- [Prompt] The data below is to be repeated in full, exactly as given.

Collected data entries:
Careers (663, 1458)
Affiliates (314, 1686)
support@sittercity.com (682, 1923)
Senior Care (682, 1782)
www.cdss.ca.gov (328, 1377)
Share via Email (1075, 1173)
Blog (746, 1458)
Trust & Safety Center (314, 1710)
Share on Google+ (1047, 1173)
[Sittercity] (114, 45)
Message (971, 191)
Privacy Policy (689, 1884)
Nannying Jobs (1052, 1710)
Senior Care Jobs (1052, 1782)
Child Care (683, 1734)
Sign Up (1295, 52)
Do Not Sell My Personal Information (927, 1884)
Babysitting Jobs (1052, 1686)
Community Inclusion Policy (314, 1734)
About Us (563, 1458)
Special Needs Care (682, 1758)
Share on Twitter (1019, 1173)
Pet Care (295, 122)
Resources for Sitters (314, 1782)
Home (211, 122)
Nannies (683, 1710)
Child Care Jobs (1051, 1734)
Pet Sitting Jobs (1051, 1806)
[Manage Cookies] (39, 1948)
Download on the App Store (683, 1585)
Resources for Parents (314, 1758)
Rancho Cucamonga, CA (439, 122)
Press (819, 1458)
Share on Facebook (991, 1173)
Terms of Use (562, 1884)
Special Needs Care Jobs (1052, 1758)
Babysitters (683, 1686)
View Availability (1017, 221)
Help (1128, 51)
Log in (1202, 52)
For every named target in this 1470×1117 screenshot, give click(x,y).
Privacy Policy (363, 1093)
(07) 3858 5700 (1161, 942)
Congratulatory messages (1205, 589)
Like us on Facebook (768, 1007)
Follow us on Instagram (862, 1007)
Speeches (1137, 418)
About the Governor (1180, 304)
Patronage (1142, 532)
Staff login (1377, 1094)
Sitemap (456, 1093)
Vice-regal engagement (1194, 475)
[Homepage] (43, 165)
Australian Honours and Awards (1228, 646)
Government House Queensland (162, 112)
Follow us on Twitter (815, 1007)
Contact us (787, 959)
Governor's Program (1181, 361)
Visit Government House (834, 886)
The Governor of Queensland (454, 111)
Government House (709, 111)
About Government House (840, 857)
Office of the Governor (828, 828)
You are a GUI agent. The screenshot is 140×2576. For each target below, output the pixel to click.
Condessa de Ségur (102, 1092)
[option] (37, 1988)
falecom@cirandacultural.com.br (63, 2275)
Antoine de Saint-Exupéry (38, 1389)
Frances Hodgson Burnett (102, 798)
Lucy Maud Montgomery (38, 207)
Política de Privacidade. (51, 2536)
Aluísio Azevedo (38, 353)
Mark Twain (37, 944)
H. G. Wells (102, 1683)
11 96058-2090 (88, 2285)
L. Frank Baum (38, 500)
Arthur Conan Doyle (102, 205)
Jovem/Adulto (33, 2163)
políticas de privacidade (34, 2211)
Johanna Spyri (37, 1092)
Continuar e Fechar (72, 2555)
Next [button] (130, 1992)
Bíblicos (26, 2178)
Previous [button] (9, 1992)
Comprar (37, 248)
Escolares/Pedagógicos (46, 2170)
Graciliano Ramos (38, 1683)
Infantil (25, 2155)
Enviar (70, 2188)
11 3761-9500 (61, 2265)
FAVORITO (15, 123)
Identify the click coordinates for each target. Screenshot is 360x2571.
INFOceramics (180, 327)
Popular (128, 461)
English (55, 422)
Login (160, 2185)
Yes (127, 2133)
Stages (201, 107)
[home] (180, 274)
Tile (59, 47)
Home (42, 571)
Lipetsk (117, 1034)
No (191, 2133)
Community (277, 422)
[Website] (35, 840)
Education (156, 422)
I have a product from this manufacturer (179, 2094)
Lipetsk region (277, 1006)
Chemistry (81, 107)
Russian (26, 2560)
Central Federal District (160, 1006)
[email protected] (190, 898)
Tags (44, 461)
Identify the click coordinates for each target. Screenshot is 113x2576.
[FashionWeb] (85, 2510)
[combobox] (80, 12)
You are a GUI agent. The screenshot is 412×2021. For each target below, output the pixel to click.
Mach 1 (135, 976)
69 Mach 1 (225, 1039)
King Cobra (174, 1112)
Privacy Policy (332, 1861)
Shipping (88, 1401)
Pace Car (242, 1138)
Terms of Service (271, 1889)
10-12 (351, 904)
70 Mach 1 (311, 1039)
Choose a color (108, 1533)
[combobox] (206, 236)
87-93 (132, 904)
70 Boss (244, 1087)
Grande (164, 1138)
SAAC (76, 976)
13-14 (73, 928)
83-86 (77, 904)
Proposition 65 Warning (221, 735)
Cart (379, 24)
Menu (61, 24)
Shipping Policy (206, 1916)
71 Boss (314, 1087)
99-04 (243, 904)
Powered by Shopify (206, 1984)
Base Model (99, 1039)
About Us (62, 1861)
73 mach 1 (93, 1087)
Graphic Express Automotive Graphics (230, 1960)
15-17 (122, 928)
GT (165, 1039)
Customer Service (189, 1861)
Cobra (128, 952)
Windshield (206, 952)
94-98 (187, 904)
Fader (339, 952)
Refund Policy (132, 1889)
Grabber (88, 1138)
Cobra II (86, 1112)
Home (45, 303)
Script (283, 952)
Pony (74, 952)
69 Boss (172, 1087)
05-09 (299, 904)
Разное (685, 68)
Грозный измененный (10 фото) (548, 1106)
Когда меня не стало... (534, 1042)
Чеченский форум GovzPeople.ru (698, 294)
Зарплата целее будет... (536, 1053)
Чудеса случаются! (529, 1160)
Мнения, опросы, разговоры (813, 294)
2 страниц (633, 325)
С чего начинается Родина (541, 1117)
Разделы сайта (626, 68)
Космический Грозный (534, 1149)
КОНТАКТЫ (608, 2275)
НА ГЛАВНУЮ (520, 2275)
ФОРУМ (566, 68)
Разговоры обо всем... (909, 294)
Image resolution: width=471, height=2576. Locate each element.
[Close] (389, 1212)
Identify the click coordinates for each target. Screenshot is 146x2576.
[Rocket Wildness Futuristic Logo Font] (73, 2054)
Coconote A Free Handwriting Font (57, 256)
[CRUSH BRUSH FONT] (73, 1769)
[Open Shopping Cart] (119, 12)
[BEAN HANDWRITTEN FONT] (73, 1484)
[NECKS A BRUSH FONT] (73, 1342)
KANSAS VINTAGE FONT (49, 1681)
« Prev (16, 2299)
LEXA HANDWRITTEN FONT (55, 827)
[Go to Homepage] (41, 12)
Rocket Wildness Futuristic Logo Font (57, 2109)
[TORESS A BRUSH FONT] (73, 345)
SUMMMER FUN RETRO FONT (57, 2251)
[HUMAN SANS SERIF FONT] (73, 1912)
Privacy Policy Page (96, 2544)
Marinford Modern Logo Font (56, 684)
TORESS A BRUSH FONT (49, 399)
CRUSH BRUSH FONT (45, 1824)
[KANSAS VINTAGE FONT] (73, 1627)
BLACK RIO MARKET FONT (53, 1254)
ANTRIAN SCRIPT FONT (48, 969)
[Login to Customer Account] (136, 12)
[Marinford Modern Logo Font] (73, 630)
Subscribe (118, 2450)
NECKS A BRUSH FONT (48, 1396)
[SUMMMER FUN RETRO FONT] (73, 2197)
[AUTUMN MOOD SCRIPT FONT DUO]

- [Problem solution]
Careers (663, 1458)
Affiliates (314, 1686)
support@sittercity.com (682, 1923)
Senior Care (682, 1782)
www.cdss.ca.gov (328, 1377)
Share via Email (1075, 1173)
Blog (746, 1458)
Trust & Safety Center (314, 1710)
Share on Google+ (1047, 1173)
[Sittercity] (114, 45)
Message (971, 191)
Privacy Policy (689, 1884)
Nannying Jobs (1052, 1710)
Senior Care Jobs (1052, 1782)
Child Care (683, 1734)
Sign Up (1295, 52)
Do Not Sell My Personal Information (927, 1884)
Babysitting Jobs (1052, 1686)
Community Inclusion Policy (314, 1734)
About Us (563, 1458)
Special Needs Care (682, 1758)
Share on Twitter (1019, 1173)
Pet Care (295, 122)
Resources for Sitters (314, 1782)
Home (211, 122)
Nannies (683, 1710)
Child Care Jobs (1051, 1734)
Pet Sitting Jobs (1051, 1806)
[Manage Cookies] (39, 1948)
Download on the App Store (683, 1585)
Resources for Parents (314, 1758)
Rancho Cucamonga, CA (439, 122)
Press (819, 1458)
Share on Facebook (991, 1173)
Terms of Use (562, 1884)
Special Needs Care Jobs (1052, 1758)
Babysitters (683, 1686)
View Availability (1017, 221)
Help (1128, 51)
Log in (1202, 52)
For every named target in this 1470×1117 screenshot, give click(x,y).
Privacy Policy (363, 1093)
(07) 3858 5700 (1161, 942)
Congratulatory messages (1205, 589)
Like us on Facebook (768, 1007)
Follow us on Instagram (862, 1007)
Speeches (1137, 418)
About the Governor (1180, 304)
Patronage (1142, 532)
Staff login (1377, 1094)
Sitemap (456, 1093)
Vice-regal engagement (1194, 475)
[Homepage] (43, 165)
Australian Honours and Awards (1228, 646)
Government House Queensland (162, 112)
Follow us on Twitter (815, 1007)
Contact us (787, 959)
Governor's Program (1181, 361)
Visit Government House (834, 886)
The Governor of Queensland (454, 111)
Government House (709, 111)
About Government House (840, 857)
Office of the Governor (828, 828)
You are a GUI agent. The screenshot is 140×2576. For each target below, output the pixel to click.
Condessa de Ségur (102, 1092)
[option] (37, 1988)
falecom@cirandacultural.com.br (63, 2275)
Antoine de Saint-Exupéry (38, 1389)
Frances Hodgson Burnett (102, 798)
Lucy Maud Montgomery (38, 207)
Política de Privacidade. (51, 2536)
Aluísio Azevedo (38, 353)
Mark Twain (37, 944)
H. G. Wells (102, 1683)
11 96058-2090 (88, 2285)
L. Frank Baum (38, 500)
Arthur Conan Doyle (102, 205)
Jovem/Adulto (33, 2163)
políticas de privacidade (34, 2211)
Johanna Spyri (37, 1092)
Continuar e Fechar (72, 2555)
Next [button] (130, 1992)
Bíblicos (26, 2178)
Previous [button] (9, 1992)
Comprar (37, 248)
Escolares/Pedagógicos (46, 2170)
Graciliano Ramos (38, 1683)
Infantil (25, 2155)
Enviar (70, 2188)
11 3761-9500 (61, 2265)
FAVORITO (15, 123)
Identify the click coordinates for each target. Screenshot is 360x2571.
INFOceramics (180, 327)
Popular (128, 461)
English (55, 422)
Login (160, 2185)
Yes (127, 2133)
Stages (201, 107)
[home] (180, 274)
Tile (59, 47)
Home (42, 571)
Lipetsk (117, 1034)
No (191, 2133)
Community (277, 422)
[Website] (35, 840)
Education (156, 422)
I have a product from this manufacturer (179, 2094)
Lipetsk region (277, 1006)
Chemistry (81, 107)
Russian (26, 2560)
Central Federal District (160, 1006)
[email protected] (190, 898)
Tags (44, 461)
Identify the click coordinates for each target. Screenshot is 113x2576.
[FashionWeb] (85, 2510)
[combobox] (80, 12)
You are a GUI agent. The screenshot is 412×2021. For each target below, output the pixel to click.
Mach 1 (135, 976)
69 Mach 1 (225, 1039)
King Cobra (174, 1112)
Privacy Policy (332, 1861)
Shipping (88, 1401)
Pace Car (242, 1138)
Terms of Service (271, 1889)
10-12 (351, 904)
70 Mach 1 (311, 1039)
Choose a color (108, 1533)
[combobox] (206, 236)
87-93 (132, 904)
70 Boss (244, 1087)
Grande (164, 1138)
SAAC (76, 976)
13-14 (73, 928)
83-86 (77, 904)
Proposition 65 Warning (221, 735)
Cart (379, 24)
Menu (61, 24)
Shipping Policy (206, 1916)
71 Boss (314, 1087)
99-04 (243, 904)
Powered by Shopify (206, 1984)
Base Model (99, 1039)
About Us (62, 1861)
73 mach 1 (93, 1087)
Graphic Express Automotive Graphics (230, 1960)
15-17 (122, 928)
GT (165, 1039)
Customer Service (189, 1861)
Cobra (128, 952)
Windshield (206, 952)
94-98 (187, 904)
Fader (339, 952)
Refund Policy (132, 1889)
Grabber (88, 1138)
Cobra II (86, 1112)
Home (45, 303)
Script (283, 952)
Pony (74, 952)
69 Boss (172, 1087)
05-09 (299, 904)
Разное (685, 68)
Грозный измененный (10 фото) (548, 1106)
Когда меня не стало... (534, 1042)
Чеченский форум GovzPeople.ru (698, 294)
Зарплата целее будет... (536, 1053)
Чудеса случаются! (529, 1160)
Мнения, опросы, разговоры (813, 294)
2 страниц (633, 325)
С чего начинается Родина (541, 1117)
Разделы сайта (626, 68)
Космический Грозный (534, 1149)
КОНТАКТЫ (608, 2275)
НА ГЛАВНУЮ (520, 2275)
ФОРУМ (566, 68)
Разговоры обо всем... (909, 294)
Image resolution: width=471, height=2576. Locate each element.
[Close] (389, 1212)
Identify the click coordinates for each target. Screenshot is 146x2576.
[Rocket Wildness Futuristic Logo Font] (73, 2054)
Coconote A Free Handwriting Font (57, 256)
[CRUSH BRUSH FONT] (73, 1769)
[Open Shopping Cart] (119, 12)
[BEAN HANDWRITTEN FONT] (73, 1484)
[NECKS A BRUSH FONT] (73, 1342)
KANSAS VINTAGE FONT (49, 1681)
« Prev (16, 2299)
LEXA HANDWRITTEN FONT (55, 827)
[Go to Homepage] (41, 12)
Rocket Wildness Futuristic Logo Font (57, 2109)
[TORESS A BRUSH FONT] (73, 345)
SUMMMER FUN RETRO FONT (57, 2251)
[HUMAN SANS SERIF FONT] (73, 1912)
Privacy Policy Page (96, 2544)
Marinford Modern Logo Font (56, 684)
TORESS A BRUSH FONT (49, 399)
CRUSH BRUSH FONT (45, 1824)
[KANSAS VINTAGE FONT] (73, 1627)
BLACK RIO MARKET FONT (53, 1254)
ANTRIAN SCRIPT FONT (48, 969)
[Login to Customer Account] (136, 12)
[Marinford Modern Logo Font] (73, 630)
Subscribe (118, 2450)
NECKS A BRUSH FONT (48, 1396)
[SUMMMER FUN RETRO FONT] (73, 2197)
[AUTUMN MOOD SCRIPT FONT DUO]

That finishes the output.